Solved – How to chose the order for polynomial regression

polynomialregression

How can we know which degree polynomial is the best fir for a data set composed of one predictor and one variable? And how can we evaluate them?

I have developed the linear regression and then went up to the third polynomial degree, but I just need to make how to assess the goodness of fit?

Best Answer

This question can be generalized for selecting any machine learning algorithm hyper-parameters. For example, number of clusters in K-means, number of Hidden unit in neural networks, etc.

At very high level, there are two ways (not mutually exclusive, in fact combining two ways would be ideal.): Data driven and knowledge driven.

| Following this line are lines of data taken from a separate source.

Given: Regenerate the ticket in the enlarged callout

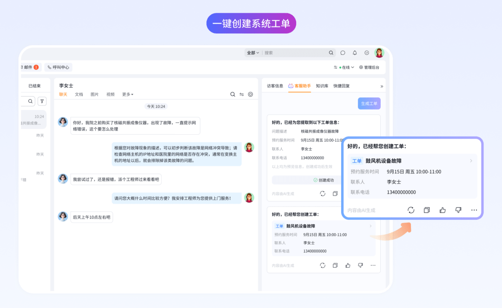Looking at the screenshot, I should [x=411, y=210].
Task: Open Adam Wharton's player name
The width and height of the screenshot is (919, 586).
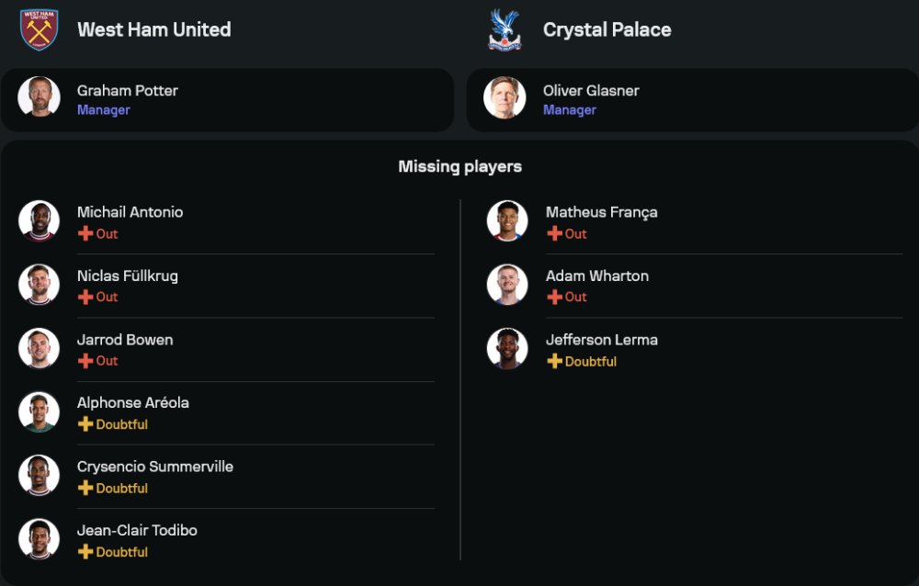Action: (x=597, y=276)
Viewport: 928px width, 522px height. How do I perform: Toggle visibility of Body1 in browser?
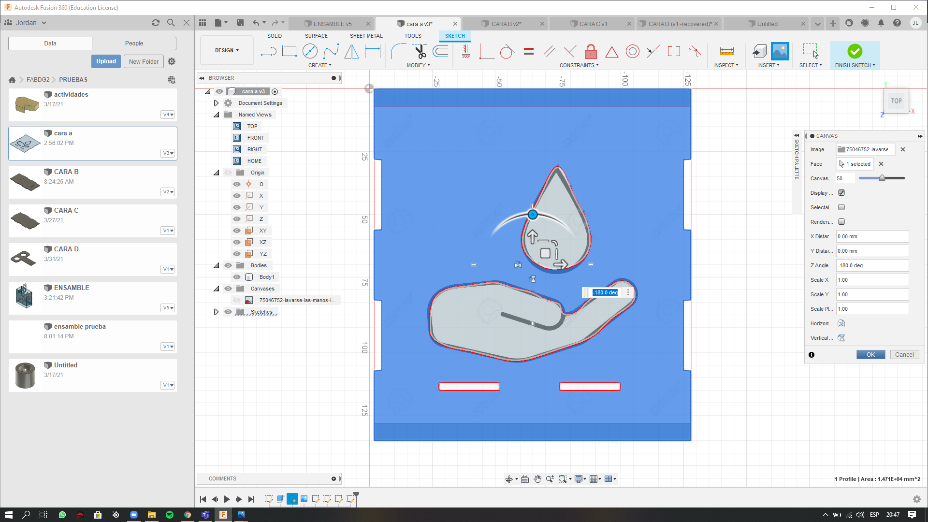pos(236,276)
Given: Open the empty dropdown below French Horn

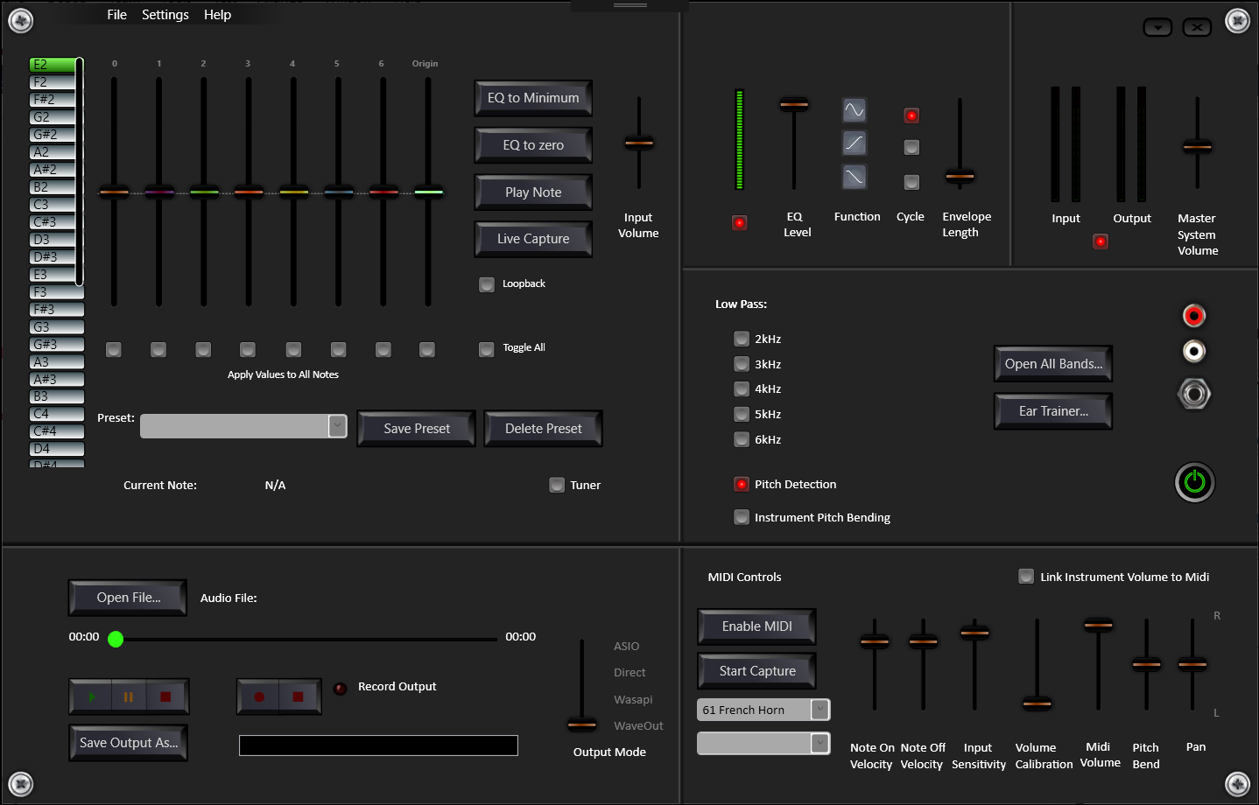Looking at the screenshot, I should click(x=819, y=743).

  • Data driven means using data to figure out which one is the best. We usually have training set and testing set. There are some other variations, such as adding one additional validation data set, run repeated cross validation etc. But the overall idea is and pick the best one in testing set, and we can make sure testing set is very close to production data.

  • Knowledge driven means using "domain knowledge" to make the decision on parameter tuning. For example, we are fitting some data from some trajectory data and we know our data from physics would generally follow a parabola trend, not a 5th order polynomial curve. Then we would like pick the 2nd order polynomial to fit. In addition, if we know our data is periodic, we may choose Fourier expansion on the data instead of polynomials. See this post What's wrong to fit periodic data with polynomials?

In sum, if we have a lot of data, and can make sure we have a fair representation to production data in testing set. Then data driven would be good. On the other hand, if we have lots of domain knowledge about the relationship between input and output, then knowledge driven is good. The ideal case would be combining two: know the relationship in data and testing it carefully using a good testing set.